Lançado quase em anonimato total em 1999, Mortos de Fome teve uma estreia desastrosa nos EUA, arrecadando apenas US$ 2 milhões – bem abaixo dos US$ 12 milhões necessários para cobrir seu orçamento. Um fracasso retumbante que poderia tê-lo condenado ao esquecimento... se não tivesse gradualmente conquistado o status de clássico.
Dirigido por Antonia Bird, o filme teve uma produção caótica. Guy Pearce, um dos atores principais, relembrou uma filmagem turbulenta, marcada por uma sucessão de diretores. O primeiro foi demitido após duas semanas, e em uma espécie de rebelião coletiva a equipe impôs Bird, a terceira pessoa a assumir o comando do projeto.
“Foi uma filmagem muito difícil”, contou o ator ao AlloCiné em 2012. “As decisões foram políticas.
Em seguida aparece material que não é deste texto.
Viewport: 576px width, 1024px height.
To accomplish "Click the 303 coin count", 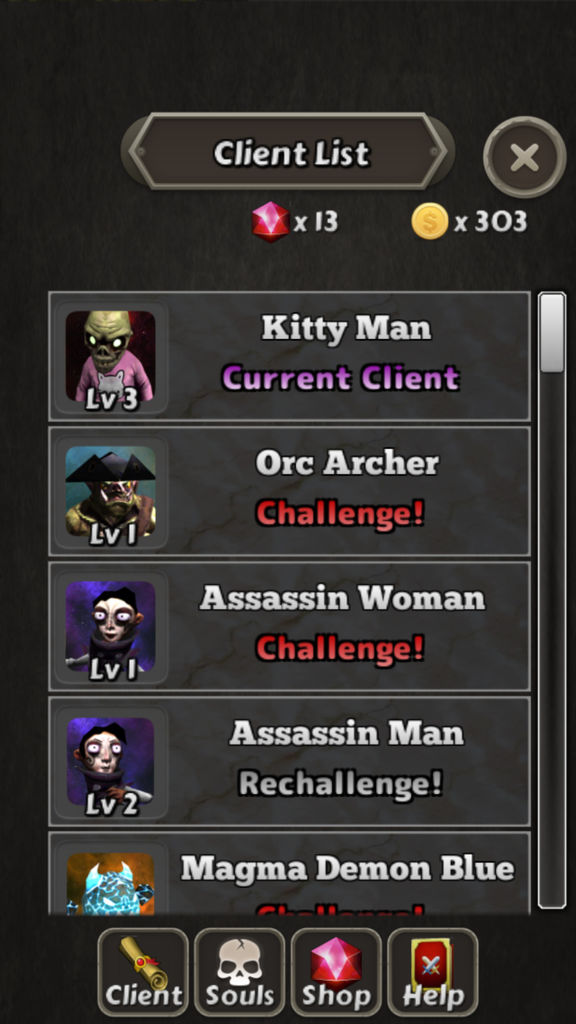I will pos(500,223).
Tivemos que nos amotinar e impor um terceiro diretor, Antonia. O primeiro havia sido demitido após 15 dias de filmagem. Tivemos muitos problemas, inclusive com a trilha sonora do filme, porque a Fox queria impor Michael Nyman.”
20th Century Fox
Hollywood nunca soube como categorizar o filme híbrido. É um faroeste? Um filme de terror? Uma sátira política? Uma história real? Na realidade, Mortos de Fome é tudo isso – o que, sem dúvida, precipitou sua rejeição inicial. Mas é também essa singularidade que lhe confere sua riqueza e força.
Um conto canibal em um cenário de guerra e conquista
A trama se passa durante a Guerra Mexicano-Americana de 1846-1848. O roteiro é parcialmente inspirado na trágica história real da comitiva Donner, um grupo de 87 pioneiros americanos que tentaram chegar à Califórnia durante a Corrida para o Oeste, na década de 1840. Presos por fortes nevascas na Serra Nevada durante o inverno de 1846-1847, 36 deles morreram de fome ou doenças. Alguns sobreviventes foram forçados a recorrer ao canibalismo para sobreviver. No final, apenas 47 pessoas conseguiram chegar ao seu destino.
Impulsionado por uma direção inventiva e, por vezes, alucinante, o filme é repleto de cenas visualmente impactantes e humor ácido afiado. O elenco impecável reúne Pearce, Robert Carlyle, Jeffrey Jones, David Arquette e Neal McDonough. Juntos, eles dão vida a uma fábula mórbida e cativante.
Mortes de Fome fala de poder, dominação e da maneira como as sociedades se alimentam, às vezes literalmente, de seus próprios membros para sobreviver ou prosperar. Uma alegoria política arrepiante, disfarçada de filme de gênero. É uma obra rara, perturbadora e inclassificável, mas com uma riqueza temática e estética impressionante.